-------- Supplied data --------

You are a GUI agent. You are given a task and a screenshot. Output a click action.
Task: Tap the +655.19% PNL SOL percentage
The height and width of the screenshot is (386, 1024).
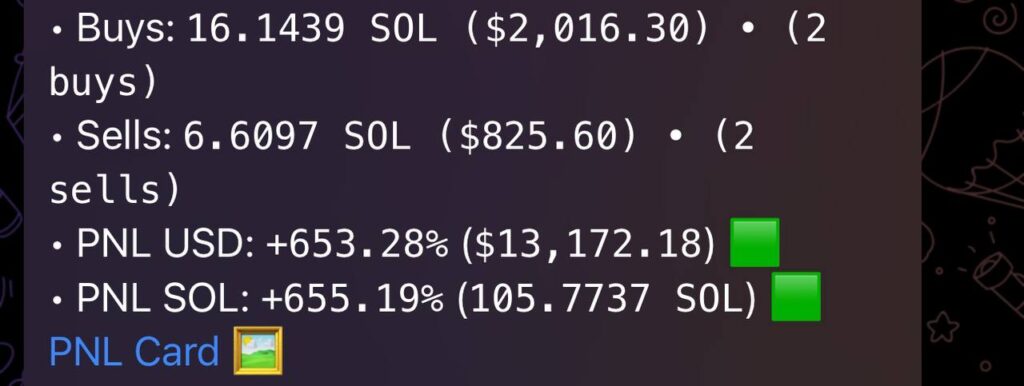point(353,298)
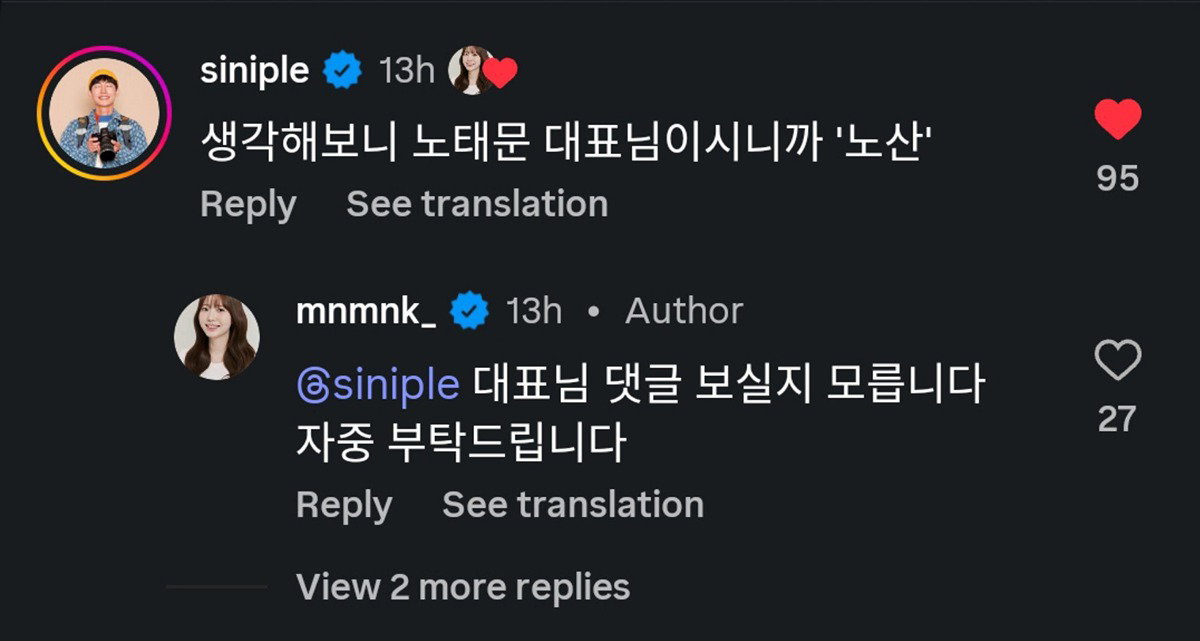Reply to mnmnk_'s comment
Image resolution: width=1200 pixels, height=641 pixels.
344,504
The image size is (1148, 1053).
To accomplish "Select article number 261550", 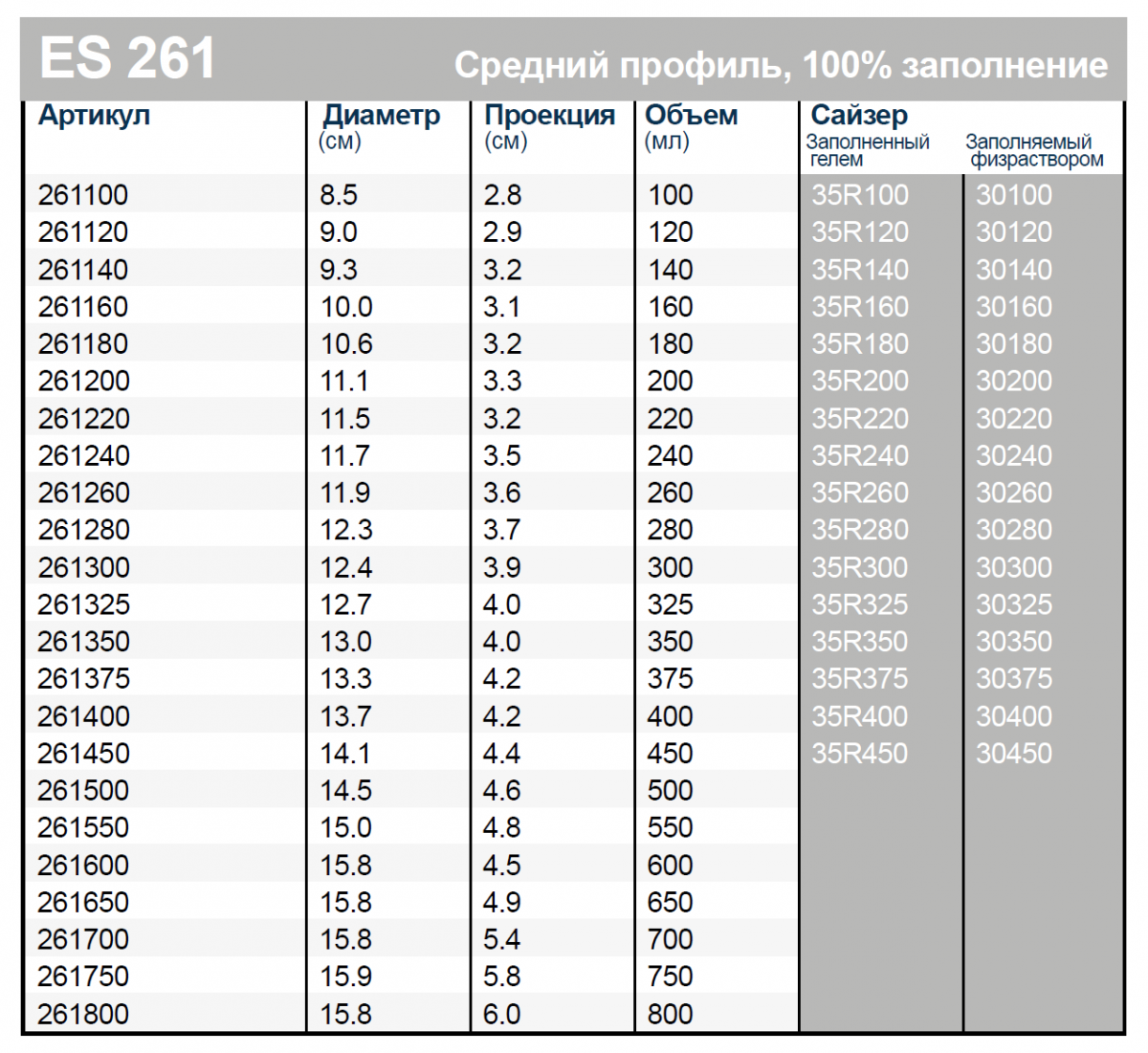I will (83, 827).
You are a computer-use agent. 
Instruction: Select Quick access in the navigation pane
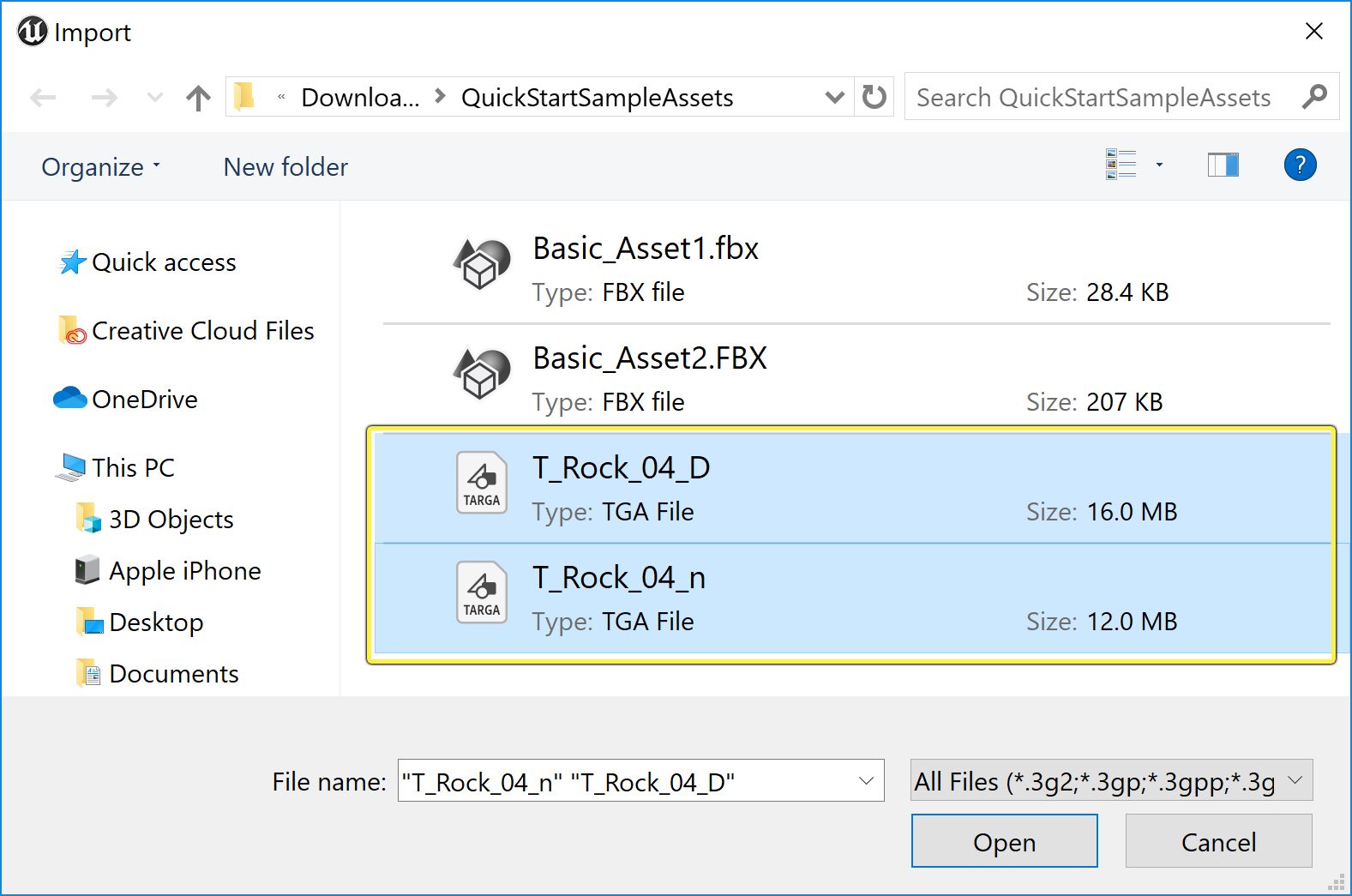pos(163,262)
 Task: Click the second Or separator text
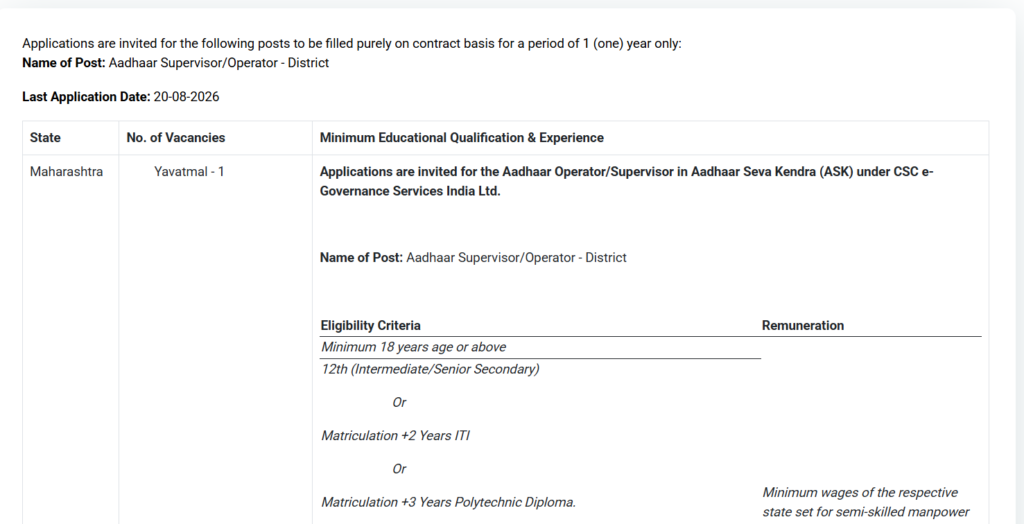coord(399,469)
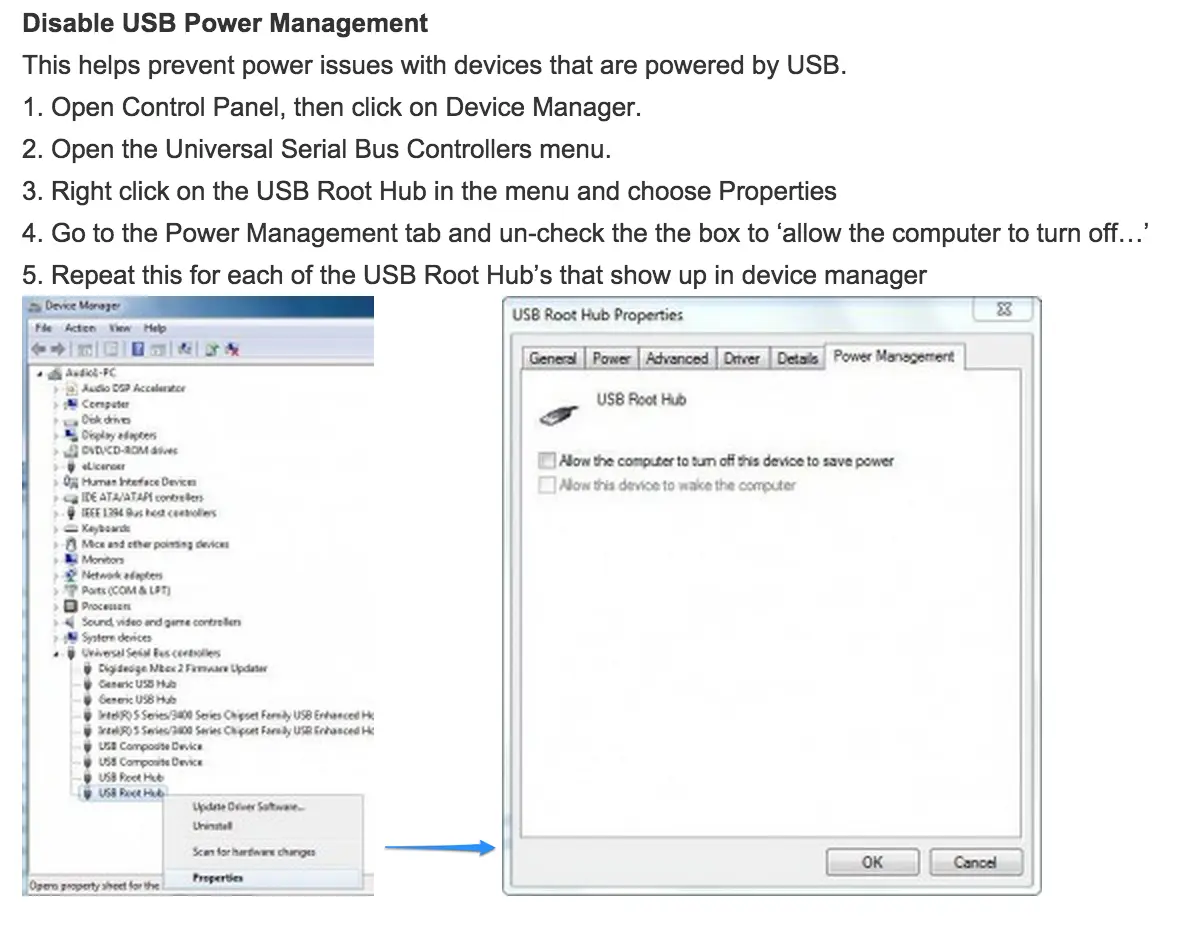
Task: Open the Action menu in Device Manager
Action: [x=80, y=328]
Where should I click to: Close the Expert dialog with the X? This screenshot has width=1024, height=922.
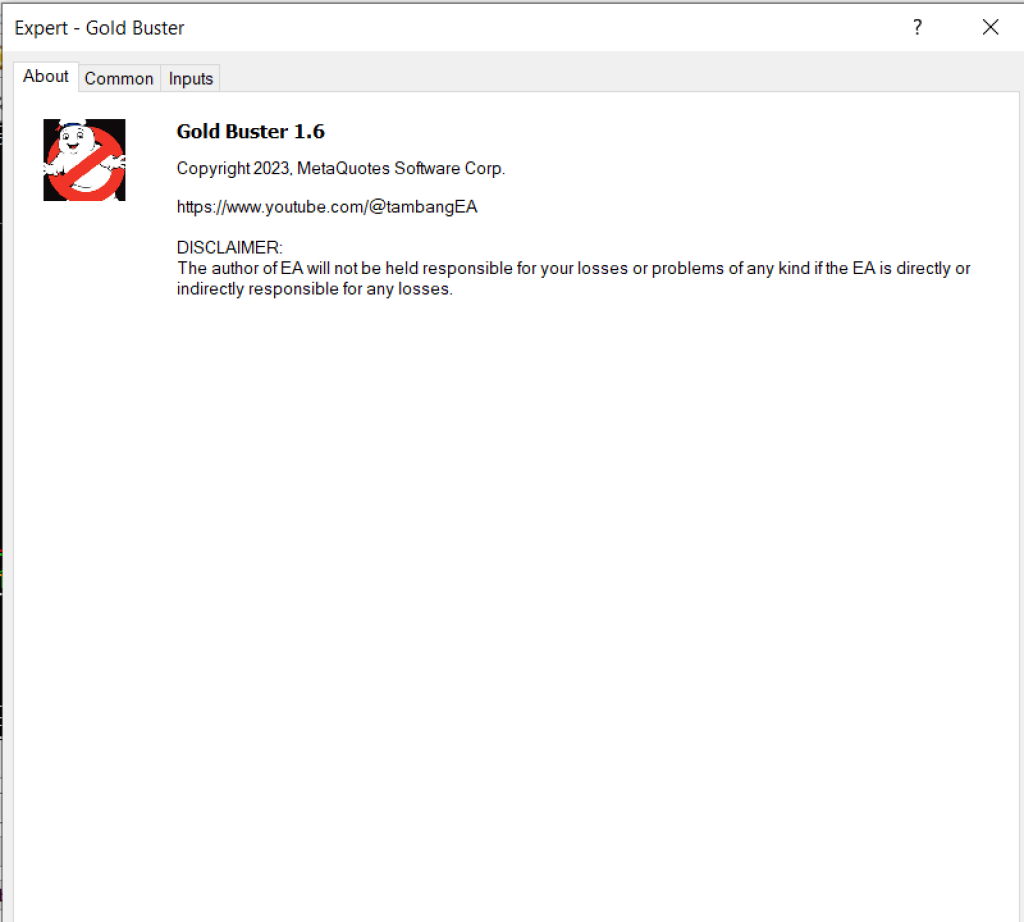tap(990, 28)
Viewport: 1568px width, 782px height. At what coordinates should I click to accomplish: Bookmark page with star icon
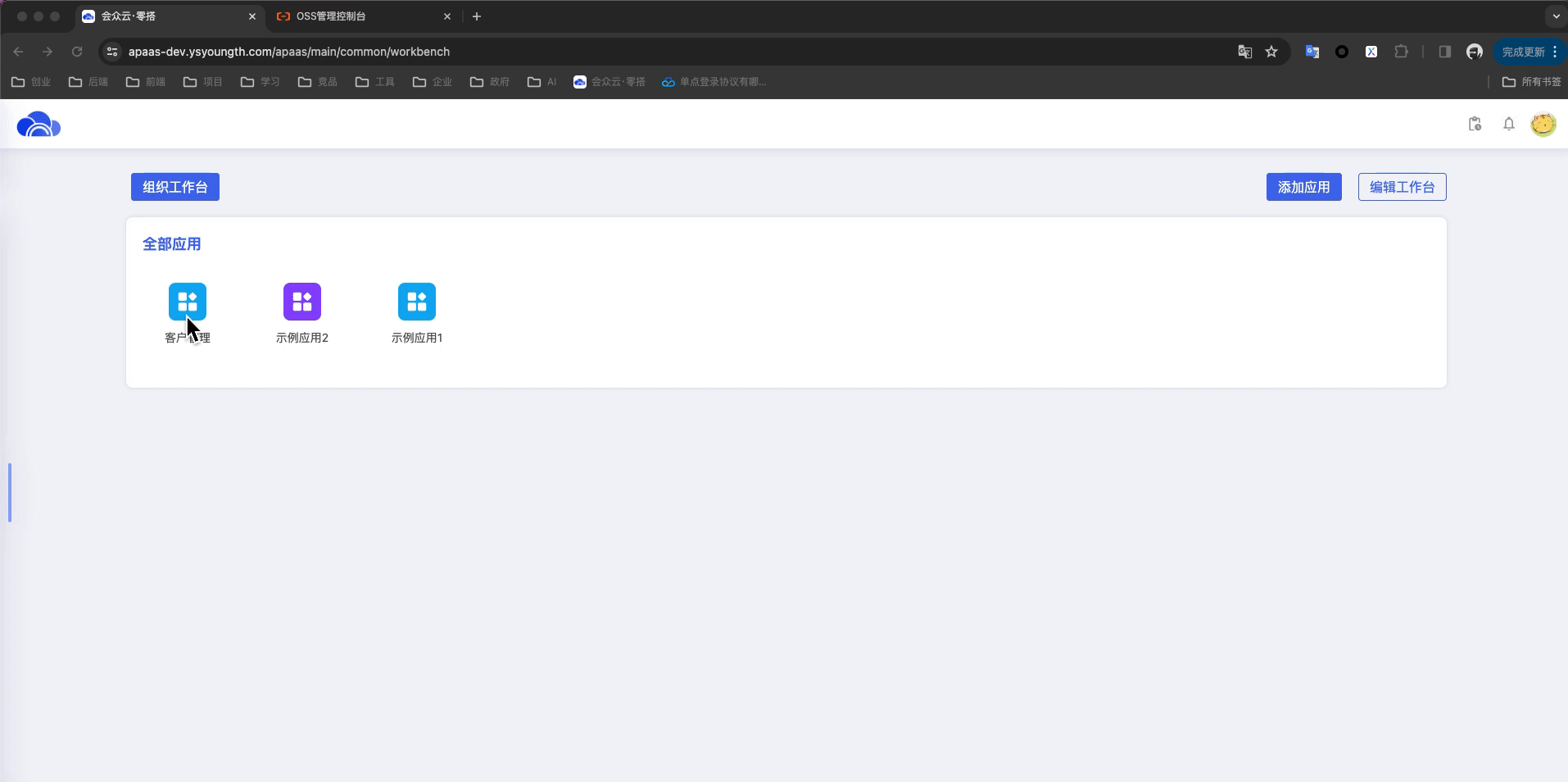tap(1271, 52)
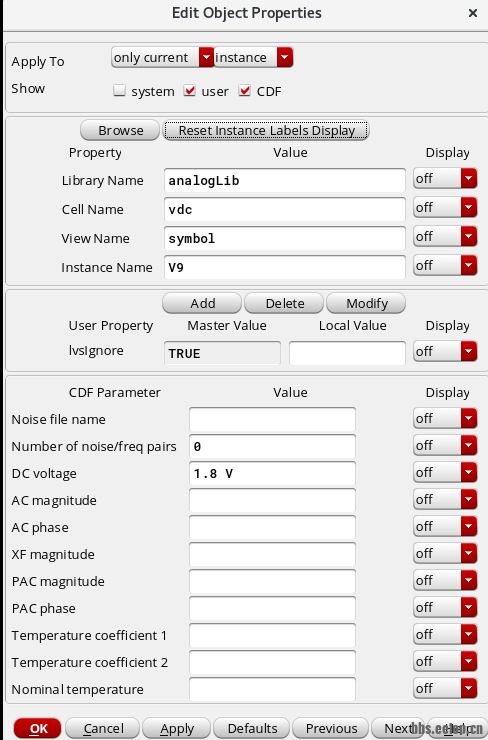Viewport: 488px width, 740px height.
Task: Click the Modify user property button
Action: 366,303
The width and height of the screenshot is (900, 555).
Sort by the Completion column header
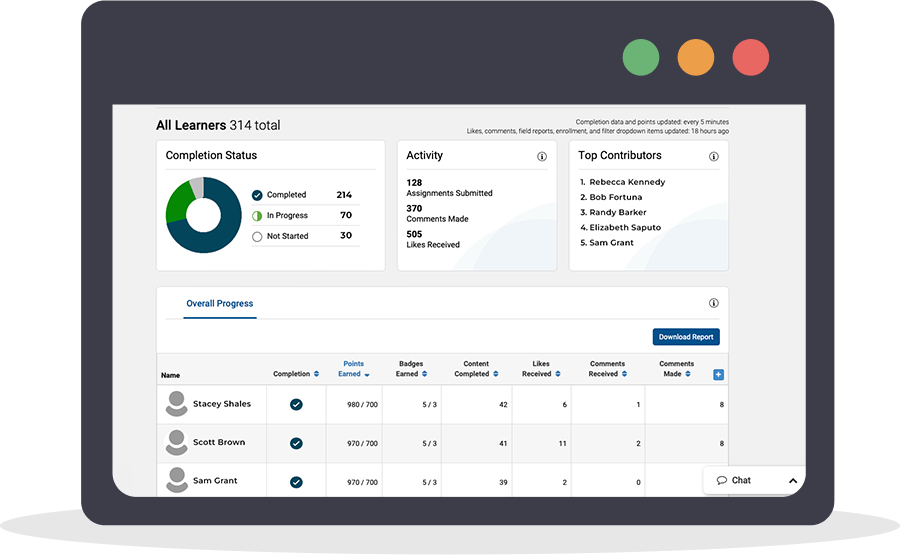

--------

Show the lines of the records that contain the word "agent".

▸ Result below
You are a GUI agent. You are given a task and a screenshot. Output a click action.
You are a computer-use agent. 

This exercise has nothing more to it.